Gov. Greg Gianforte has spoken favorably of the proposed mines in the past, and last year held a campaign event at Hecla’s offices in Libby. During that event he criticized state and federal officials for how long it has taken to get the two mines permitted. Although state and federal agencies have issued permits for the mines in the past, they have been challenged in court multiple times.
“I believe that we can develop our natural resources while protecting the environment and, where there has been a problem, like there has been in Libby, [we’ve] got to work to clean it up,” Gianforte said at Hecla’s offices last July, referencing the massive Superfund cleanup resulting from the W.R. Grace & Co. asbestos mine that has sickened and killed residents. During that same event, he called DEQ and the Montana Department of Natural Resources “project prevention departments.”
A spokesperson for Gianforte directed all questions about Hecla and the “bad actor” case to DEQ.
Even if the state continues with its effort to label Baker a “bad actor,” Hecla officials said, they are confident they will be victorious in court and will continue to push the projects forward.

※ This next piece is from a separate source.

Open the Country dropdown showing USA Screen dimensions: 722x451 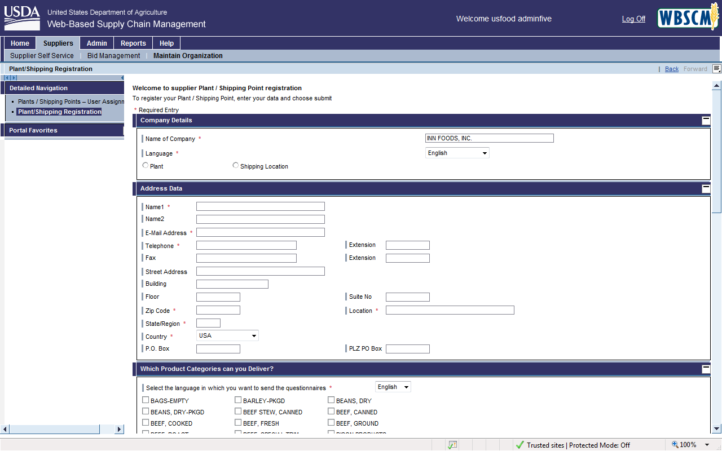[227, 335]
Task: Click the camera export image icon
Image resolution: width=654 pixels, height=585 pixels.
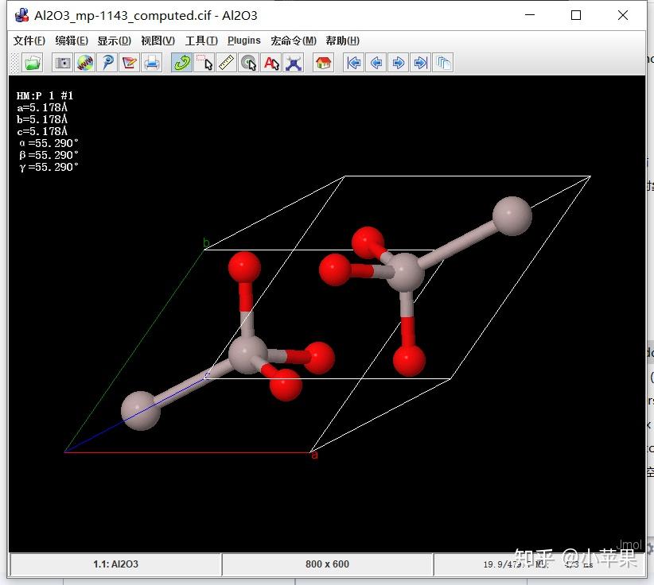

Spokesperson Luke Russell said that Rock Creek and Montanore are good projects that can provide the copper and silver needed to power a greener, more environmentally friendly economy. Mining officials note that copper and silver are necessary to produce electric vehicles and wind turbines.
“We’ll continue to fight,” Russell said.
Over the years, environmental groups have raised concerns about how two expansive copper and silver mines beneath a federally designated wilderness area might impact water and wildlife on the surface. Opponents said that either mine could permanently damage the area. But Hecla officials counter that copper and silver can be mined responsibly and point to the nearby Troy Mine, which was closed by Hecla’s predecessor, Revett Mining Company, in 2015 when demand for copper plummeted, as an example of what Montanore and Rock Creek would look like. Russell said Hecla has completed most of its reclamation work at that site, including covering a 300-acre tailings impoundment with topsoil, and is now working on demolishing buildings. Russell said eventually it will be hard to tell there was once a mine at the site at all.
“It’s a great example of what modern mining can be,” he said.